##### TRECHO DO TEXTO

Superadas as querelas estilísticas enfrentadas pelas gerações anteriores, parte destes formandos veio a contribuir com o embrião de um conjunto de obras da arquitetura moderna, a qual se identificou como Escola Brutalista Paulista (11).
Naquele momento, ao papel dos arquitetos impregnaram-se propósitos de atuação em reais e imaginadas transformações sociais, comprometidas com a modernização e o desenvolvimento do Brasil.
“Note-se que o aparecimento dessa nova geração paulista que se inicia profissionalmente no cenário brasileiro, propondo obras de cunho brutalista, dá-se antes da inauguração de Brasília (mas parcialmente coincidente com o concurso e construção da nova capital” (12).
Em um panorama mais amplo, nos meados dos anos 1950, Lopez e Mota registram:
“O período que correspondeu à presidência de Juscelino Kubitschek (1956–1961) pode ser definido por uma palavra: desenvolvimentismo. Em seu governo abre-se o período de uma sonhada modernidade no país, que marcaria todo o período 1956-1964” (13).

##########

* [ENUNCIADO A]: Copie na íntegra, sem nenhuma alteração, o texto sobre a Escola Brutalista Paulista.

##### ENTRADAS DE DADOS

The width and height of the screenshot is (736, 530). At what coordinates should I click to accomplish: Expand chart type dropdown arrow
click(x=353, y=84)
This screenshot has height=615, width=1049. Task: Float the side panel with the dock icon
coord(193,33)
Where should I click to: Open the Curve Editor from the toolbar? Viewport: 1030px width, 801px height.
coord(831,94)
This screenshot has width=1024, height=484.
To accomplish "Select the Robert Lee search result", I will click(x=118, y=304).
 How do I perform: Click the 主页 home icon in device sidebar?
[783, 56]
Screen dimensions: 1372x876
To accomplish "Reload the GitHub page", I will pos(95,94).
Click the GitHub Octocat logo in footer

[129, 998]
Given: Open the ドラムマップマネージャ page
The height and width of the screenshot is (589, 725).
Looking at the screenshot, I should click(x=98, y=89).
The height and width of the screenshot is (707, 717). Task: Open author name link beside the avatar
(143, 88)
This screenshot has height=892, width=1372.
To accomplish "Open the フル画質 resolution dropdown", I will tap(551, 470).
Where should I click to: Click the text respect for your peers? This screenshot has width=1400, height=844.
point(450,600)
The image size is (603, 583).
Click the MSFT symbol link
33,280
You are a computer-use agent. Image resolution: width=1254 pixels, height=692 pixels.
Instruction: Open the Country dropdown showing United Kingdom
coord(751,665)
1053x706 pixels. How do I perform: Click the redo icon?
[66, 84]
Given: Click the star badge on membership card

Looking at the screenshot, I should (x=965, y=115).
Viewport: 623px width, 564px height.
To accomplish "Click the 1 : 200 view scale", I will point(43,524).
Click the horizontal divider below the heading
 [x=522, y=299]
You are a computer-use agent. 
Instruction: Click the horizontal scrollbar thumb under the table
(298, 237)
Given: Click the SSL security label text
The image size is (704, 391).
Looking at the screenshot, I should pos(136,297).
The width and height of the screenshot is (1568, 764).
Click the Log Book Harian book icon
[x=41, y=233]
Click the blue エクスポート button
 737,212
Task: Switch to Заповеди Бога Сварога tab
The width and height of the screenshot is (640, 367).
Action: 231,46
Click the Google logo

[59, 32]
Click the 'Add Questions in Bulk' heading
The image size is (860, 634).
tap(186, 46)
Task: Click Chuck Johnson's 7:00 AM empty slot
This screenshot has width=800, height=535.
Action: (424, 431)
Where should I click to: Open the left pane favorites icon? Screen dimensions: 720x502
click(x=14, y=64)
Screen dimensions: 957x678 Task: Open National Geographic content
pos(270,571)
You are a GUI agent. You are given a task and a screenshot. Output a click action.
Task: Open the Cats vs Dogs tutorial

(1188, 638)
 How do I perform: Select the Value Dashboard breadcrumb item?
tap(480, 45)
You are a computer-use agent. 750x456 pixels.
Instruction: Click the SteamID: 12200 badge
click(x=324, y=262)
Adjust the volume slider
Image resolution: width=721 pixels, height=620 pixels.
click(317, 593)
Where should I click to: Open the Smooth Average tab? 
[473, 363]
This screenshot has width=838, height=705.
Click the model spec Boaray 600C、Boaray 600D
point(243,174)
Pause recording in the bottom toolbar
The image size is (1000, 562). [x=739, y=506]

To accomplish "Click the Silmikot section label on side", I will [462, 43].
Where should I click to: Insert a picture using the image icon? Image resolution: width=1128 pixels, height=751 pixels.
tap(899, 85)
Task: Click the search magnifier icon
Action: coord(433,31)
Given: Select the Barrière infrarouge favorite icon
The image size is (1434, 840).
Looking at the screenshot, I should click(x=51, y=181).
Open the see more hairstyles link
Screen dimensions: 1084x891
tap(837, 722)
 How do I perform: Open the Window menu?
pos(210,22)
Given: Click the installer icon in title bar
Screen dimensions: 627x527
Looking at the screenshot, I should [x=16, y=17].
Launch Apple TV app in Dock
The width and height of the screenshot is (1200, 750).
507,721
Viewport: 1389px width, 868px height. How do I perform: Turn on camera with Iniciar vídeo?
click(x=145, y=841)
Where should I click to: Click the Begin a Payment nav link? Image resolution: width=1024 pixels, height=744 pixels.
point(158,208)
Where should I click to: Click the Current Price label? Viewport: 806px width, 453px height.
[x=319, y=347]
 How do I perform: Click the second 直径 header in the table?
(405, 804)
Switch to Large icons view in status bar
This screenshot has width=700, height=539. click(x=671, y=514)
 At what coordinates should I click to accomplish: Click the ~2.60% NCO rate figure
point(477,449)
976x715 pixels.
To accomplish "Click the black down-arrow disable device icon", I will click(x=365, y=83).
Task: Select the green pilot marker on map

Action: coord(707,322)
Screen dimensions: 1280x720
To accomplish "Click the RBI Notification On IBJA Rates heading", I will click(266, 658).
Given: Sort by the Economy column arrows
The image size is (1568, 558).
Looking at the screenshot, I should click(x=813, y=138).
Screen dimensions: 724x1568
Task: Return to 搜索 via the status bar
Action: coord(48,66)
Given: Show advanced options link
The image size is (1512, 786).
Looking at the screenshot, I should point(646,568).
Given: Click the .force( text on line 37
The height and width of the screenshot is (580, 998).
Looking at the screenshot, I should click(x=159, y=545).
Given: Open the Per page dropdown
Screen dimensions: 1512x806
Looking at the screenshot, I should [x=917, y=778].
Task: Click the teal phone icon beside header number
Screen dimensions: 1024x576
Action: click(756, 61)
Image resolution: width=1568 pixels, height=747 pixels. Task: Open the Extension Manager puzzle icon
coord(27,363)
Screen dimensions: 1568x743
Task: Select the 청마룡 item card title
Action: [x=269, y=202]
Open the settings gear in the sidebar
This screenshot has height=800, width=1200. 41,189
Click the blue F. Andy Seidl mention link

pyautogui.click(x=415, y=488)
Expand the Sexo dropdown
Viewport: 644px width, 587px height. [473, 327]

##########

* [ENUNCIADO B]: Reescreva somente as linhas de dados acima, da primeira delas até a linha que contém "coord(193,33)", incluindo os pedidos. Some 93 a cada número das coordenadas dadas nas respostas.

* [RESOLUÇÃO DO EXERCÍCIO A]:
Superadas as querelas estilísticas enfrentadas pelas gerações anteriores, parte destes formandos veio a contribuir com o embrião de um conjunto de obras da arquitetura moderna, a qual se identificou como Escola Brutalista Paulista (11).
Naquele momento, ao papel dos arquitetos impregnaram-se propósitos de atuação em reais e imaginadas transformações sociais, comprometidas com a modernização e o desenvolvimento do Brasil.
“Note-se que o aparecimento dessa nova geração paulista que se inicia profissionalmente no cenário brasileiro, propondo obras de cunho brutalista, dá-se antes da inauguração de Brasília (mas parcialmente coincidente com o concurso e construção da nova capital” (12).
Em um panorama mais amplo, nos meados dos anos 1950, Lopez e Mota registram:
“O período que correspondeu à presidência de Juscelino Kubitschek (1956–1961) pode ser definido por uma palavra: desenvolvimentismo. Em seu governo abre-se o período de uma sonhada modernidade no país, que marcaria todo o período 1956-1964” (13).

* [RESOLUÇÃO DO EXERCÍCIO B]:
The width and height of the screenshot is (736, 530). At what coordinates should I click to accomplish: Expand chart type dropdown arrow
click(x=446, y=177)
This screenshot has height=615, width=1049. Task: Float the side panel with the dock icon
coord(286,126)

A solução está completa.